Recently I was introduced to PHREEQC, which is a program that models chemical interactions between rocks and water (among many, many other things). It is an open-source project by the USGS, and has a number of powerful features, including modeling equilibrium concentrations of elements according to various input parameters (e.g. temperature, pH). My task for the day (a few weeks ago) was to see if changing partial pressure of CO2 could theoretically have any effect on Alkalinity in surface water. PHREEQC was the solution.
Installing and running PHREEQC is not trivial. There are binary distributions for Mac and Windows, but the method of running the program is somewhat archane: the user is required to provide an input file that looks something like this (this is a modified version of Example 2 in the Version 3 User’s Guide:
TITLE Example 2.--Temperature dependence of solubility of gypsum and anhydrite SOLUTION 1 Pure water pH 7.0 temp 25.0 EQUILIBRIUM_PHASES 1 Gypsum 0.0 1.0 Anhydrite 0.0 1.0 REACTION_TEMPERATURE 1 25.0 75.0 in 51 steps SELECTED_OUTPUT -file ex2.sel -temperature -si anhydrite gypsum END
The above code will calculate the saturation indicies of Gypsum and Anhydrite as they change with temperature (between 25 and 75 degrees), and save the results to a delimited file called
ex2.sel. It takes some sleuthing in the documentation (which is quite good and very complete) to figure that out. Somebody has also made a package for R that will install, run, and parse the results of PHREEQC to an R object.
library(phreeqc) phrLoadDatabaseString(phreeqc.dat) phrRunString(ex2) so <- phrGetSelectedOutput() head(so$n1)
ex2 is a character vector (one element per line) of the input file, which is included in the package as data. Similarly,
phreeqc.dat is a database that contains speciation and geochemical reaction information. There are a number of these databases included, which, being new to PHREEQC, I don’t fully grasp other than that they contain different species, elements, and reactions.
What I would like to type is quite a bit simpler than creating a character vector with a preformed input file. What if creating a solution could be as easy as
solution(pH=7)? I spent an afternoon with this, and ended up with a wrapper package that is called (preliminarily) easyphreeqc.

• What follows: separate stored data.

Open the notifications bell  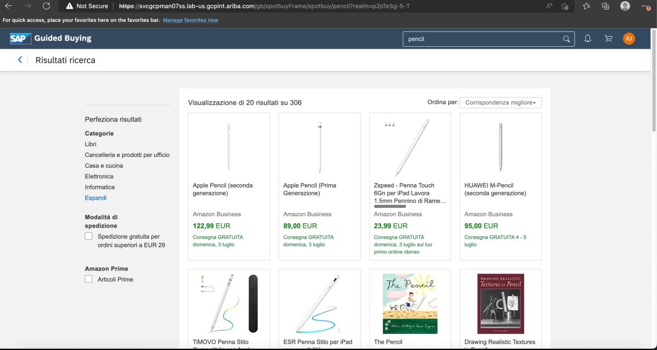(587, 38)
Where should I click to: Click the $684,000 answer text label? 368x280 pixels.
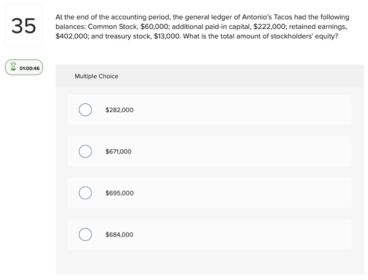pyautogui.click(x=119, y=234)
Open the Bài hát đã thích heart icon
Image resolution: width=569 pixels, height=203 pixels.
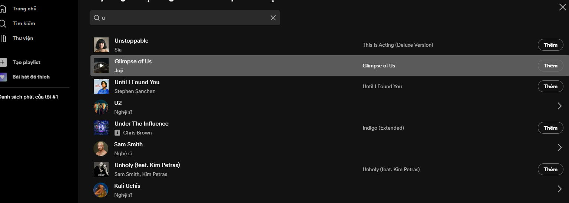[3, 77]
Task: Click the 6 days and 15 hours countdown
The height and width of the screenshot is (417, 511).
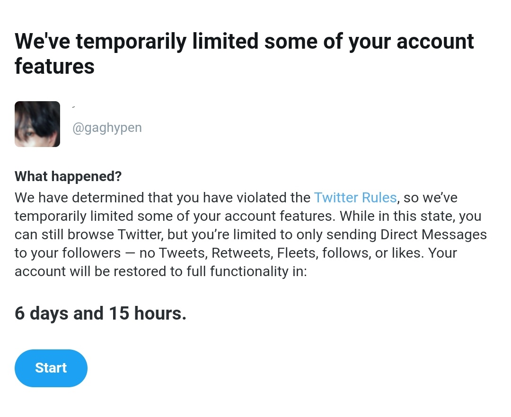Action: coord(100,313)
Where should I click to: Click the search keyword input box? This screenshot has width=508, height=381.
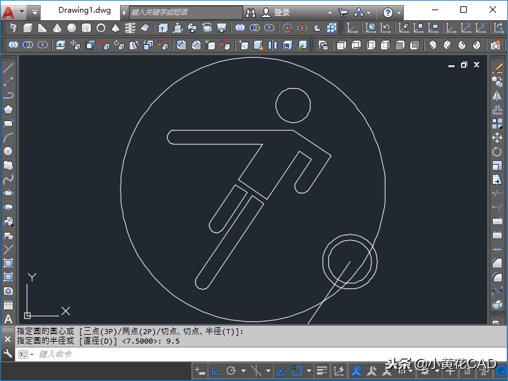185,13
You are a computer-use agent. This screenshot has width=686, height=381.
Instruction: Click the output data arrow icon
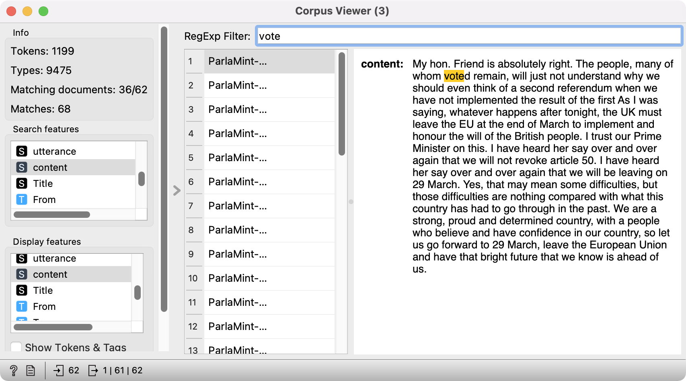tap(93, 370)
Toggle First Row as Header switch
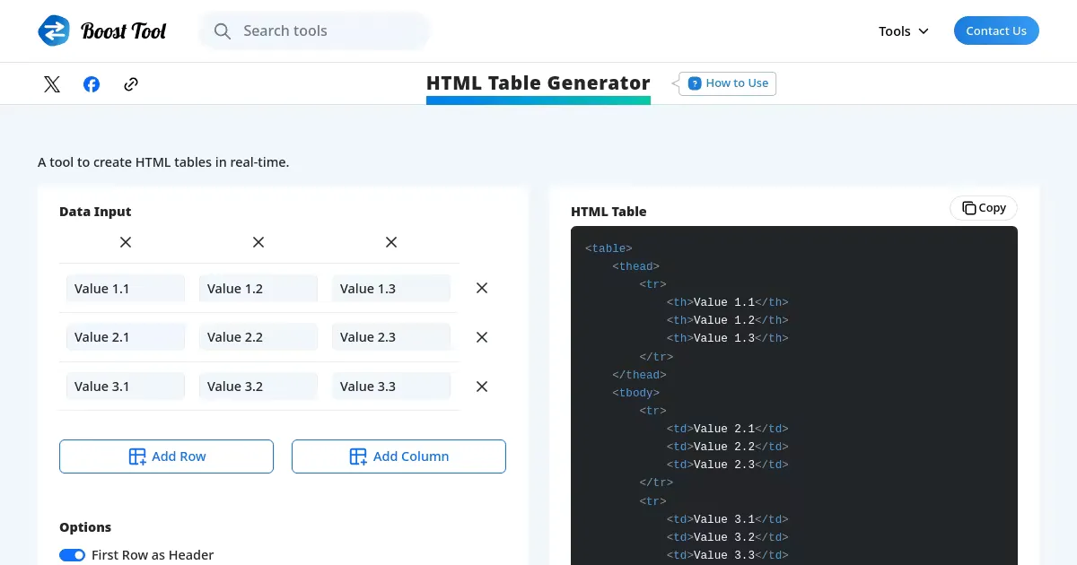 point(73,555)
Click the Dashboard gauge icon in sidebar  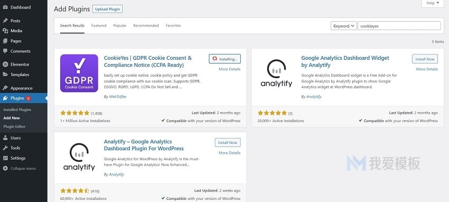coord(5,7)
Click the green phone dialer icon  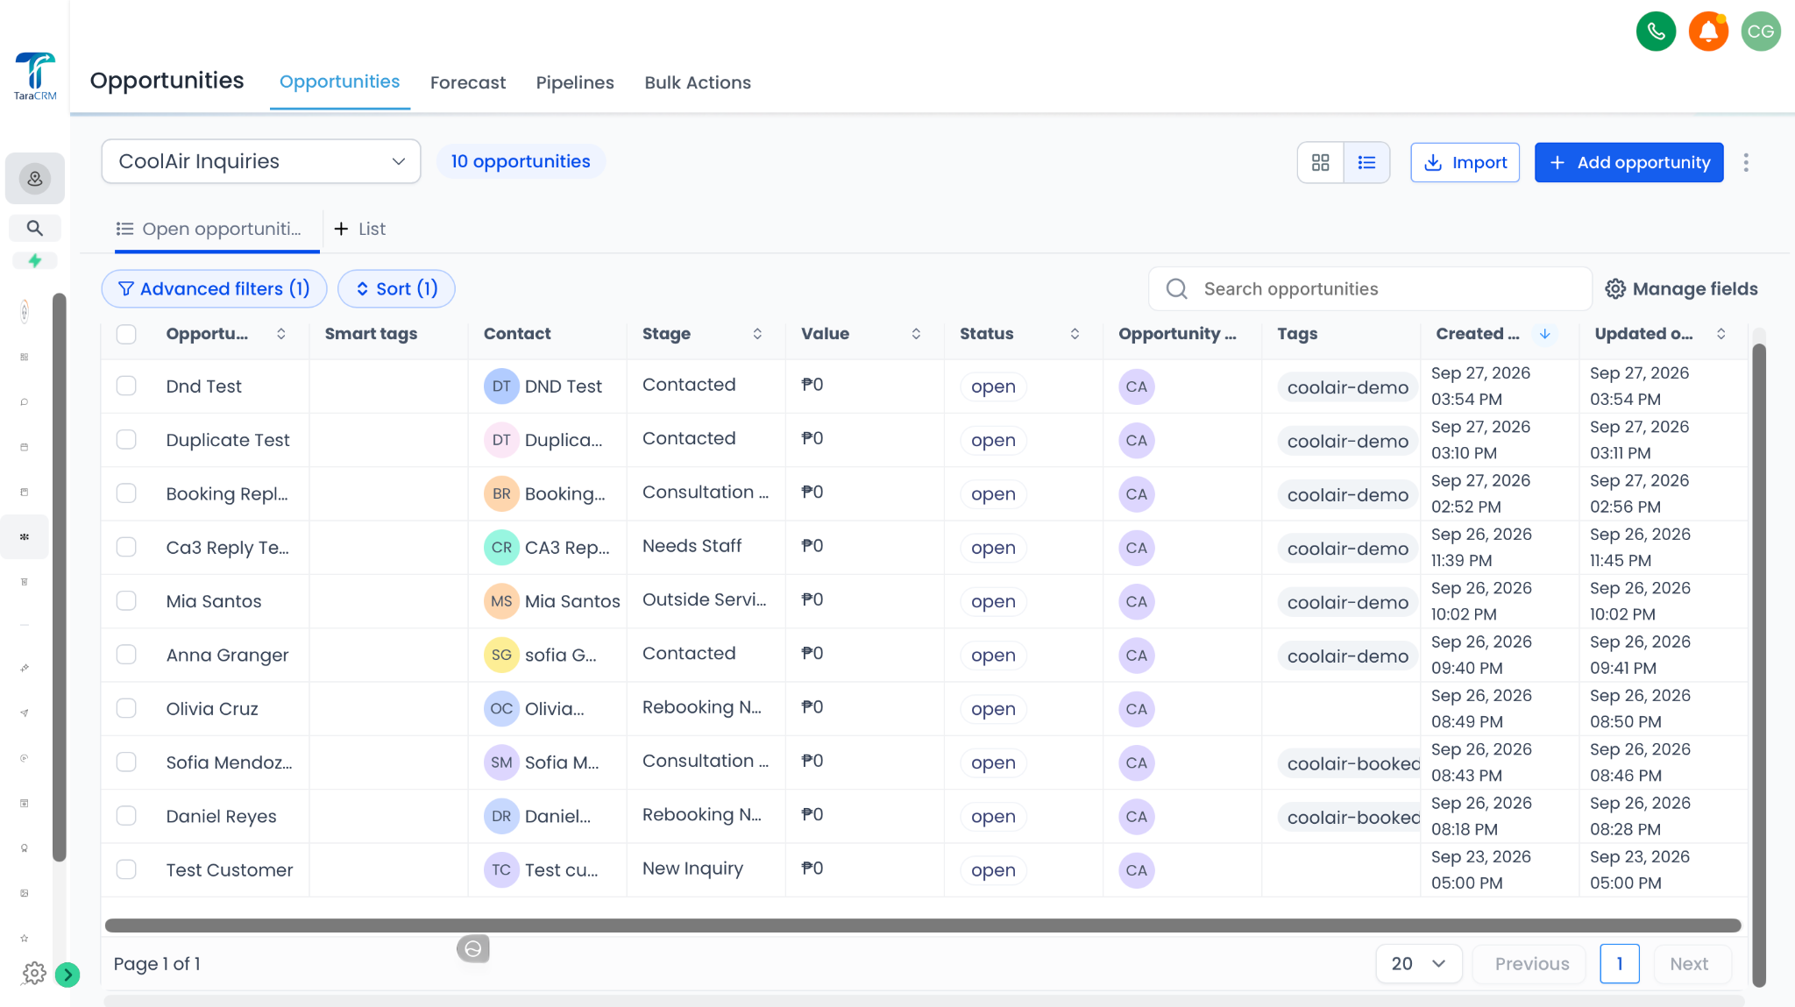coord(1656,32)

library(easyphreeqc) # generate input input <- solution(pH = 7, temp = 25) + equilibrium_phases(Gypsum = c(0, 1), Anhydrite = c(0, 1)) + reaction_temperature(low = 25, high = 75, steps = 51) + selected_output(temperature = TRUE, si = c('anhydrite', 'gypsum')) # run phreeqc() with a character vector as input output <- phreeqc(input) # output is the first selected output as a data frame head(output)
The idea is to turn each section of the input file into a function, so that specifying it is more “R-like”. If you have used ggplot2, you’ll notice the syntax is very similar. Of course, you can use regular old
c() to combine the output of
solution() and related functions (they just return, for now, the equivalent character vector that you would read from a file specifying the same solution).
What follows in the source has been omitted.